TASK INSTRUCTIONS:
Your output is the line containing "Task: Click the @Lunayian handle" plus all lines after it to the end of the records, reproduced exactly, with nothing else.

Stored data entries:

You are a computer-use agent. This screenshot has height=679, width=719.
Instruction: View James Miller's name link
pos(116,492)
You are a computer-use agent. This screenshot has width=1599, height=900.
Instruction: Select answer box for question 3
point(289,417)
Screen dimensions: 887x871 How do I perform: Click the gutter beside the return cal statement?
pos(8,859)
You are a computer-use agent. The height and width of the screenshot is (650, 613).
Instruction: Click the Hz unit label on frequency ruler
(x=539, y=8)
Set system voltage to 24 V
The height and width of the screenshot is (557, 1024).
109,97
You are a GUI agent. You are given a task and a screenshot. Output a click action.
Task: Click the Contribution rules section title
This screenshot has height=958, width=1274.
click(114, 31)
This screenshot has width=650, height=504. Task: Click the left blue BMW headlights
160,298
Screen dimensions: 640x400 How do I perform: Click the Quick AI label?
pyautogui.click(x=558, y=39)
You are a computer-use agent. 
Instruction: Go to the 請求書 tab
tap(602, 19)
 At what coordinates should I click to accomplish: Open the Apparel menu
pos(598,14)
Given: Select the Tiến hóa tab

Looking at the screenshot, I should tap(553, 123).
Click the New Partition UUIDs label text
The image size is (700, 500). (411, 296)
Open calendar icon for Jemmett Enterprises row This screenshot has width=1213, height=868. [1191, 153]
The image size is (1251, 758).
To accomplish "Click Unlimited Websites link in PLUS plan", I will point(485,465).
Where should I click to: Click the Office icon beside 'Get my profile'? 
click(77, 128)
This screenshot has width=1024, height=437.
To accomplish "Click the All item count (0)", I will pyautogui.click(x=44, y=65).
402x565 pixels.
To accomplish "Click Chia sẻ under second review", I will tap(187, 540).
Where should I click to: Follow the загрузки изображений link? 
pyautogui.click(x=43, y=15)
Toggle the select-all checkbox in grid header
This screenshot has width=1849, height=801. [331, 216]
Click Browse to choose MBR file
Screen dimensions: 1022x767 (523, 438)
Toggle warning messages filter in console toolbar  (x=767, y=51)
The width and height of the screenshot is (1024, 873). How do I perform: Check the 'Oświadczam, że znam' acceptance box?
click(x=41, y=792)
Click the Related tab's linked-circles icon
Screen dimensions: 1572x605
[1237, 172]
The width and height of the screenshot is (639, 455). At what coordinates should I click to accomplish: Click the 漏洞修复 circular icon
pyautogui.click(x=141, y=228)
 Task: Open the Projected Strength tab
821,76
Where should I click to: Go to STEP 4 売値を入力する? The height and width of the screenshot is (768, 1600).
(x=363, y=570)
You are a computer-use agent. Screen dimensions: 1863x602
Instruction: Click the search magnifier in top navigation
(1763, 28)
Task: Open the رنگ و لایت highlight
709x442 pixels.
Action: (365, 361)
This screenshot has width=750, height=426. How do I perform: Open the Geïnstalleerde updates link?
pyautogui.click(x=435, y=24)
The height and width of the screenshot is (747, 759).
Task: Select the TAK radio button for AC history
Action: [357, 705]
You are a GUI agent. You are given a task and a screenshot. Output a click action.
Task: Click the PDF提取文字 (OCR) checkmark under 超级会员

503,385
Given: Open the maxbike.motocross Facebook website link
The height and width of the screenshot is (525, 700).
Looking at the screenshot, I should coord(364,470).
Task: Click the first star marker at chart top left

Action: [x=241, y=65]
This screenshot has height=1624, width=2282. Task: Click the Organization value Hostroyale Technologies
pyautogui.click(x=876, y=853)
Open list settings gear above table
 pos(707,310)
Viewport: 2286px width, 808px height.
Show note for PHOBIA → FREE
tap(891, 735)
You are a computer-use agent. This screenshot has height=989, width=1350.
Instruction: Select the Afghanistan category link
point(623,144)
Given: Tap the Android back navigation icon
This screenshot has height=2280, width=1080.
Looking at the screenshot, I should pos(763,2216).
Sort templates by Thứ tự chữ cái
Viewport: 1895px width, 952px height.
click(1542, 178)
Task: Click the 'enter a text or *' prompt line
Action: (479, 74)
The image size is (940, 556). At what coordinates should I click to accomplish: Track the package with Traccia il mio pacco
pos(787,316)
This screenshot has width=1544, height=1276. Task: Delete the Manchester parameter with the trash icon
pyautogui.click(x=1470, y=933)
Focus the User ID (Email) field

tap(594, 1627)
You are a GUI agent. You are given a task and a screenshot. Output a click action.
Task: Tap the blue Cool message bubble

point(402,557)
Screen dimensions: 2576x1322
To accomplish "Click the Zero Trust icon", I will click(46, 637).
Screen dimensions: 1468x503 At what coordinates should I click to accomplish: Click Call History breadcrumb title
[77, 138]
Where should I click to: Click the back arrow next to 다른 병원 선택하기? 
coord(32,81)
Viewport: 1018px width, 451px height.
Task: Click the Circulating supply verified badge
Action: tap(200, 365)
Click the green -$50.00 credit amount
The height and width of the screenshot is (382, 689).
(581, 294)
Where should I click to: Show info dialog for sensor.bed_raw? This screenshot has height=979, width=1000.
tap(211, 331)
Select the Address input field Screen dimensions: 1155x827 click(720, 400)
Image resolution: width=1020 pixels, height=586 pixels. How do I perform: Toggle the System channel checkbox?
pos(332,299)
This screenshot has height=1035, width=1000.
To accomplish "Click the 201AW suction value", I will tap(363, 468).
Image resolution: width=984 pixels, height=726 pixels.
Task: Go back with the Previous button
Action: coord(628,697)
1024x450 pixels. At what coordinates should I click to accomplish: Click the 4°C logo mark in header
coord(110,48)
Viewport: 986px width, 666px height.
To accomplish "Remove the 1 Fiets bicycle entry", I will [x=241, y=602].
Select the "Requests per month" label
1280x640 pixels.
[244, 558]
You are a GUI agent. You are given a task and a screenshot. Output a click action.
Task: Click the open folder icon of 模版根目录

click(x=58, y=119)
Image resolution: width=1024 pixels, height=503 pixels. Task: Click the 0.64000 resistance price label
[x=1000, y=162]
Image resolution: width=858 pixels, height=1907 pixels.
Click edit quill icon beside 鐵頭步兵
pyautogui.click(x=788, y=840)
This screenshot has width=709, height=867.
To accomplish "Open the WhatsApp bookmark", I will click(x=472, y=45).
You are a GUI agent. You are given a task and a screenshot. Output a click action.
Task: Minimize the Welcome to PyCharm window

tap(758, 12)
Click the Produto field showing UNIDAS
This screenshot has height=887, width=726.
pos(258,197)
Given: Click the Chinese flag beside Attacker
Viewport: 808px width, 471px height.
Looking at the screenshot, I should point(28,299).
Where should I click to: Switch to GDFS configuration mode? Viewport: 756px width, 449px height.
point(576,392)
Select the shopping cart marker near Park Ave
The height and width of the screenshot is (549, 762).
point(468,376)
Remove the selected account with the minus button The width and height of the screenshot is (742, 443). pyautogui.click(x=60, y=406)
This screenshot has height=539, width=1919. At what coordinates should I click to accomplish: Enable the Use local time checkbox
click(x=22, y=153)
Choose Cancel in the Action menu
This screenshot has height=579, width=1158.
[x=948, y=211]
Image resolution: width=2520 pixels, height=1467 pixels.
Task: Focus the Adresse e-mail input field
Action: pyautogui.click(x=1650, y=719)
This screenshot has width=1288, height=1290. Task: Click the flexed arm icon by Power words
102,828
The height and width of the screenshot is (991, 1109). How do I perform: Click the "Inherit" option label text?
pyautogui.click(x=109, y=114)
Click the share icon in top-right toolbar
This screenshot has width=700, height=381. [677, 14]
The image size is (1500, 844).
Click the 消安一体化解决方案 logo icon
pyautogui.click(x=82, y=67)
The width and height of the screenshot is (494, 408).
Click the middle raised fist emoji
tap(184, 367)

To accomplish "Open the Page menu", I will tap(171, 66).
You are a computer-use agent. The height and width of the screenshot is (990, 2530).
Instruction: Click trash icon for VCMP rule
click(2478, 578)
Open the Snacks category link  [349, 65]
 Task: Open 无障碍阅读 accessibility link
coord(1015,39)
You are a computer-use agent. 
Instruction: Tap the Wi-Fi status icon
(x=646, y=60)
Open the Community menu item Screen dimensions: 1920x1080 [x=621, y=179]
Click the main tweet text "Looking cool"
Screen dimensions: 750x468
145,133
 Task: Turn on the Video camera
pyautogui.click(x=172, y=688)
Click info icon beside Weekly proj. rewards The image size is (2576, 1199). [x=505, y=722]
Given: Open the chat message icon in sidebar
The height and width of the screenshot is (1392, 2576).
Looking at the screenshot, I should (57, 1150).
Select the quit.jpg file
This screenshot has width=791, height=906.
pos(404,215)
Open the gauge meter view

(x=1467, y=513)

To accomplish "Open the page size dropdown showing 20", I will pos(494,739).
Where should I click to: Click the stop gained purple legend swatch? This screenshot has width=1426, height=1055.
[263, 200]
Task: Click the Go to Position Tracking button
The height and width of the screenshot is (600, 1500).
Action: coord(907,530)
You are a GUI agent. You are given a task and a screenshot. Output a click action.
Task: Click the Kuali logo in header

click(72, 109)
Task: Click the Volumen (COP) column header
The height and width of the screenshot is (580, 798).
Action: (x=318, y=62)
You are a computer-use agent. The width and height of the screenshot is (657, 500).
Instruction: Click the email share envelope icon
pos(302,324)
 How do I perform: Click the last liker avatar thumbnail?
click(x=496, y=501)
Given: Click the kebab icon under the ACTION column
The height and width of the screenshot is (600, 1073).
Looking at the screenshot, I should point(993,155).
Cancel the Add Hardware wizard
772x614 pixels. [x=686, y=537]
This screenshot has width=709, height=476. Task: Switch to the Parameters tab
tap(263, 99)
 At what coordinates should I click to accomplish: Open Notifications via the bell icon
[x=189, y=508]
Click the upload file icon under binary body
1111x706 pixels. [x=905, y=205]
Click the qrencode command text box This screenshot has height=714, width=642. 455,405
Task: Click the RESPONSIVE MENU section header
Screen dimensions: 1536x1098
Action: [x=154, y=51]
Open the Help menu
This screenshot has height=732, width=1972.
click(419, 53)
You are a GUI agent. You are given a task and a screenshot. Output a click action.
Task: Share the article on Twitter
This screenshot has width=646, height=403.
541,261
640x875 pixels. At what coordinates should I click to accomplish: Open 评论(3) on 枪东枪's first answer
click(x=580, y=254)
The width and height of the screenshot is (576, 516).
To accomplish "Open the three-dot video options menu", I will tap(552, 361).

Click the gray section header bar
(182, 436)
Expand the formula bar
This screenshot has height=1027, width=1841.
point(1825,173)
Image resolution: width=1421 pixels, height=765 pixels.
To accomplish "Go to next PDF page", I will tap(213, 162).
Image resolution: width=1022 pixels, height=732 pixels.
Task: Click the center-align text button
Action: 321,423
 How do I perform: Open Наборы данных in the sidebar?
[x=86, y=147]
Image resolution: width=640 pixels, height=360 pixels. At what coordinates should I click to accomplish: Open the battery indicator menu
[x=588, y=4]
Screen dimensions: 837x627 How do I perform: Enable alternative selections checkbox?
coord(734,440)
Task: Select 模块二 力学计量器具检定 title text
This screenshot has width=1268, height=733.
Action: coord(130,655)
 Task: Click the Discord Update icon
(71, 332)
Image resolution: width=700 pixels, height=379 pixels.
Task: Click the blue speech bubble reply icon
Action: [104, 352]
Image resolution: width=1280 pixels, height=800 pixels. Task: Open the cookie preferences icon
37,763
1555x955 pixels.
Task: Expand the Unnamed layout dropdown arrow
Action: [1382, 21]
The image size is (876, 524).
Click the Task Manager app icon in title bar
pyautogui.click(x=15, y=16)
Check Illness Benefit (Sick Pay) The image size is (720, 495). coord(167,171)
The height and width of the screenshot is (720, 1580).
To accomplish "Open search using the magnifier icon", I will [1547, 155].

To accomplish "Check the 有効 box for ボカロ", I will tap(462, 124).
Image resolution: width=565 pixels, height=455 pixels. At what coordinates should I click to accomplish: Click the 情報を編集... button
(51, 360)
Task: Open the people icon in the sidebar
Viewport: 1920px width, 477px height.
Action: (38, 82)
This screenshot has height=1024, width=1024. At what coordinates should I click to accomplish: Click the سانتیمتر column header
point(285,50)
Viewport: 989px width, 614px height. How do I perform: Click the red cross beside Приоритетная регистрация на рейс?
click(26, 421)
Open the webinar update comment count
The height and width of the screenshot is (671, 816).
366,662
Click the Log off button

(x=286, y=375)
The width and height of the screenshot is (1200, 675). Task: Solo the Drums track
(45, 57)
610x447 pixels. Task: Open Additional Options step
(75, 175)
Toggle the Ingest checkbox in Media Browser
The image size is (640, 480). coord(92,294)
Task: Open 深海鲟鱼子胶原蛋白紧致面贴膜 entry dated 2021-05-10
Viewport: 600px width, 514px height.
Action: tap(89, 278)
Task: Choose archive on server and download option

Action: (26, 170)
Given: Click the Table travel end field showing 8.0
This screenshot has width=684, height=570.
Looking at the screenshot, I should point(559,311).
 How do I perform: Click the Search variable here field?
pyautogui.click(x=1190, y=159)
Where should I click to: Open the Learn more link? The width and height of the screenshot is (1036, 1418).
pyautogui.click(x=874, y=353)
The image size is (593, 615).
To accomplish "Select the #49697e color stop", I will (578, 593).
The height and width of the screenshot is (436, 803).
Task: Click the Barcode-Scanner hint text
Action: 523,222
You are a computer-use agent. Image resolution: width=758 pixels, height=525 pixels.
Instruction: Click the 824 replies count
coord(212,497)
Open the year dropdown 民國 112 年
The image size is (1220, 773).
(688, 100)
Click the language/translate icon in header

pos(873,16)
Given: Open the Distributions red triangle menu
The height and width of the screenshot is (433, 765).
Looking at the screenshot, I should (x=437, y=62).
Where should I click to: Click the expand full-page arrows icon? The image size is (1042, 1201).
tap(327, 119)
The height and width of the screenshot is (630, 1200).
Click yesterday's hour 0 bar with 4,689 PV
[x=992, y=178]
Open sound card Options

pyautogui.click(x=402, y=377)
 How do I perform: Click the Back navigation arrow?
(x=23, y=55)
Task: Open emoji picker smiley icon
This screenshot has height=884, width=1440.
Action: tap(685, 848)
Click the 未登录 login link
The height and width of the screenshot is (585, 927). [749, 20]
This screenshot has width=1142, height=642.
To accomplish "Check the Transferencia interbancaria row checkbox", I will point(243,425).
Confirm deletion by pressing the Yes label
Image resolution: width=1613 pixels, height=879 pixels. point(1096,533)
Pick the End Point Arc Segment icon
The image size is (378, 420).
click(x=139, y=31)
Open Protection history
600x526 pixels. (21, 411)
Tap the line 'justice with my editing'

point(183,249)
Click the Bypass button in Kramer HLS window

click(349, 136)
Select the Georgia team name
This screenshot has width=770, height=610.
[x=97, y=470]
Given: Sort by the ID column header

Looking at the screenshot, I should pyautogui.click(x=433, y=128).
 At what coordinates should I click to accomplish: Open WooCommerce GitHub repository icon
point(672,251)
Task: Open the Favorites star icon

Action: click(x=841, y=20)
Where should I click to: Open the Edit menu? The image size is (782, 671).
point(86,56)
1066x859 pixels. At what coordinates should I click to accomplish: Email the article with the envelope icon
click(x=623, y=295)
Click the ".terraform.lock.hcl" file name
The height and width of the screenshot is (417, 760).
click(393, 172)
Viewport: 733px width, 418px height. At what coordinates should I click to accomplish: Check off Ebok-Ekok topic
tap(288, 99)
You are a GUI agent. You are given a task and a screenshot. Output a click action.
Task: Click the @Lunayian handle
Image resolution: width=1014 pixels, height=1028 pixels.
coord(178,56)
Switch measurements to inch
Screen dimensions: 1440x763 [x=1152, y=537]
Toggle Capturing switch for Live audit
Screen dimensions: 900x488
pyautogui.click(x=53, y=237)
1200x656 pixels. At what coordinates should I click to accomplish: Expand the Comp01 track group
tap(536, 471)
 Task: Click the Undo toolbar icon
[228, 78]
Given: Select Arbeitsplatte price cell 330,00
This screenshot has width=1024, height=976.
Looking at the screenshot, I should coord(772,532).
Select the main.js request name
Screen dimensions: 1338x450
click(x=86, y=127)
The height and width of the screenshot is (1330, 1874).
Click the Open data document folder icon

WRITTEN ANSWER:
Task: Click the @Lunayian handle
Image resolution: width=1014 pixels, height=1028 pixels.
coord(178,56)
Switch measurements to inch
Screen dimensions: 1440x763 [x=1152, y=537]
Toggle Capturing switch for Live audit
Screen dimensions: 900x488
pyautogui.click(x=53, y=237)
1200x656 pixels. At what coordinates should I click to accomplish: Expand the Comp01 track group
tap(536, 471)
 Task: Click the Undo toolbar icon
[228, 78]
Given: Select Arbeitsplatte price cell 330,00
This screenshot has width=1024, height=976.
Looking at the screenshot, I should coord(772,532).
Select the main.js request name
Screen dimensions: 1338x450
click(x=86, y=127)
The height and width of the screenshot is (1330, 1874).
Click the Open data document folder icon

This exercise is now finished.